Tool descriptions matter

Your tool description is read by the LLM at every step of the loop. It's the most important prompt in your agent that most developers treat as an afterthought. A weak description produces inconsistent tool use. A precise description produces reliable behavior.

What a good description includes

  1. What the tool does, one sentence, active voice
  2. When to use it, the scenarios this is the right choice
  3. When NOT to use it, common misapplications
  4. What it returns, shape + meaning of the result
  5. Constraints or limits, rate limits, size limits, latency

Example: weak description

"Search the web."

Example: strong description

"Search the public web for recent news and information. Use this
when the user asks about current events, recent developments, or
facts that may have changed since your training cutoff. Returns
top 5 results with title, URL, and snippet. Do NOT use for
searching internal documents (use search_internal_docs instead)
or for math (use calculator). Rate limited to 30 calls per minute."

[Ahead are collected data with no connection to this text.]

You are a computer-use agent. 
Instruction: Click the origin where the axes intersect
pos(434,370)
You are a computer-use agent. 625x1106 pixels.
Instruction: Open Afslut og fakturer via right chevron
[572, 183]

Parameter descriptions matter too

Each parameter gets its own description. Tell the LLM what format, what valid values, any constraints.

{
  "query": {
    "type": "string",
    "description": "Natural language search query. 3-10 words works best. Include specific entities and timeframes."
  },
  "recency": {
    "type": "string",
    "enum": ["day", "week", "month", "year"],
    "description": "How recent results should be. Default is 'month'."
  }
}

The "when not to use" is critical

When you have multiple similar tools, each description must explicitly route the LLM to the right one. Without negative examples, the LLM picks more or less randomly when tools overlap.

Test your descriptions

Run your agent with intentionally ambiguous tasks and watch which tools it calls. If it's calling the wrong tool consistently, the descriptions need work, not the model.